Die Einhaltung des Mindestlohns will das Arbeitsministerium streng überwachen. „Ich möchte eine Info-Hotline einrichten, bei der Anrufer Verstöße melden können“, sagte Nahles. Das habe in Großbritannien gut geklappt. Die Linke-Politikerin Sahra Wagenknecht warf der SPD vor, ihr „Mindestlohn-Wahlversprechen“ zu brechen. Die große Koalition bastele derzeit an einem Konstrukt, welches mit einem allgemein gültigen, flächendeckenden Mindestlohn nichts zu tun habe. „Das Ganze ist ein einziger Flickenteppich mit vielen Ausnahmen.“

Kanzlerin Merkel verwies in ihrem Video-Podcast auf die Warnung des Sachverständigenrats zur Begutachtung der gesamtwirtschaftlichen Entwicklung, „dass wir durch die Einführung eines Mindestlohns Arbeitsplätze verlieren könnten“. Deshalb diskutiere die schwarz-rote Bundesregierung „jetzt auch sehr intensiv bei der Gesetzgebung, wie wir genau dieses verhindern können“. Merkel trifft sich am Mittwoch mit dem Sachverständigenrat, den sogenannten Wirtschaftsweisen.

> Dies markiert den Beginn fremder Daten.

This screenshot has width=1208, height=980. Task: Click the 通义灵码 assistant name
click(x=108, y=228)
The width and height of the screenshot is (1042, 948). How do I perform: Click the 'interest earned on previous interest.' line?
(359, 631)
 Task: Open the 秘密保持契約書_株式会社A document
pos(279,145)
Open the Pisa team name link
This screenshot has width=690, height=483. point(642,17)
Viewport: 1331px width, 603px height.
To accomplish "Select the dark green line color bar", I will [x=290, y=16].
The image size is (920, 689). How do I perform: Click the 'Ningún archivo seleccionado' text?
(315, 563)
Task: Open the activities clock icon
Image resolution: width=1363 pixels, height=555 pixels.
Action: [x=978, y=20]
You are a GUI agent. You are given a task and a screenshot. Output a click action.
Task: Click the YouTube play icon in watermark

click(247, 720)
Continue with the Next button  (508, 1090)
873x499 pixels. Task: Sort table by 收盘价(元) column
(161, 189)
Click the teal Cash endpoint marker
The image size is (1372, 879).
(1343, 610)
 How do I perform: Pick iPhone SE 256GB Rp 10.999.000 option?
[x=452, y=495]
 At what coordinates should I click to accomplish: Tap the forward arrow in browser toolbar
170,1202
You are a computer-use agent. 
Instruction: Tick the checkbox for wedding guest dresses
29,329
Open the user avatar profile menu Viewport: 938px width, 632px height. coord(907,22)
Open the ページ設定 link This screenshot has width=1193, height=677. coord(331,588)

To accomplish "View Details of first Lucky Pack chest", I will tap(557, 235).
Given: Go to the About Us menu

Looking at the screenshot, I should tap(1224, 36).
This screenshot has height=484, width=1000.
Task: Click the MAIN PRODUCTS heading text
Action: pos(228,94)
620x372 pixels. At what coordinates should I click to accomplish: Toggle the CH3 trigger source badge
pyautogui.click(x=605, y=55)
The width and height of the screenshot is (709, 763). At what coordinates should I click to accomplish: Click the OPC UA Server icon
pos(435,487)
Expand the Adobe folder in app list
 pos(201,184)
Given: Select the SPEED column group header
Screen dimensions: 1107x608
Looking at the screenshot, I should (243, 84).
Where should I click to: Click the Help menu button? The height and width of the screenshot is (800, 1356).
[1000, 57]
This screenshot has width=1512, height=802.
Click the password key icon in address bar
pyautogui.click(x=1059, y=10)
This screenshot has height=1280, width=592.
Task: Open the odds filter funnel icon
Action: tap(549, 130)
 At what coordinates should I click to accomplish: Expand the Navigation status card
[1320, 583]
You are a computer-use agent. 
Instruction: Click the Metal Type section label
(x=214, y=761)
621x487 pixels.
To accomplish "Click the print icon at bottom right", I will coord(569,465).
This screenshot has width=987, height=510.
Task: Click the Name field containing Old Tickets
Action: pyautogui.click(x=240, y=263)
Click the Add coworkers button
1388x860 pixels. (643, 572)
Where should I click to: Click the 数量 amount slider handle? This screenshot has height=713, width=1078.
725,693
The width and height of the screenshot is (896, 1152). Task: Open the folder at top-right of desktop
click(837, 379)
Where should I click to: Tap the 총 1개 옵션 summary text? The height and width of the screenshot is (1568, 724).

Sie hatte am Freitag nach einem Spitzengespräch mit den großen Wirtschaftsverbänden in München betont, beim Mindestlohn gehe es darum, Fehlanreize zu vermeiden. „Sie dürfen davon ausgehen, dass wir Ihre Ratschläge auch aufnehmen und auch einiges davon umsetzen.“ Der stellvertretende Unions-Fraktionsvorsitzende Michael Fuchs (CDU) sagte der „Passauer Neuen Presse“ (Samstag), an diesem Dienstag müssten beim Dreiertreffen der Parteichefs Merkel, Sigmar Gabriel (SPD) und Horst Seehofer (CSU) Nägel mit Köpfen gemacht werden. Der designierte neue Vorsitzende des Deutschen Gewerkschaftsbundes, Reiner Hoffmann, forderte in der „Leipziger Volkszeitung“ eine zügige Erhöhung des Mindestlohns, und zwar im jährlichen Rhythmus und gekoppelt an die Tarifentwicklung.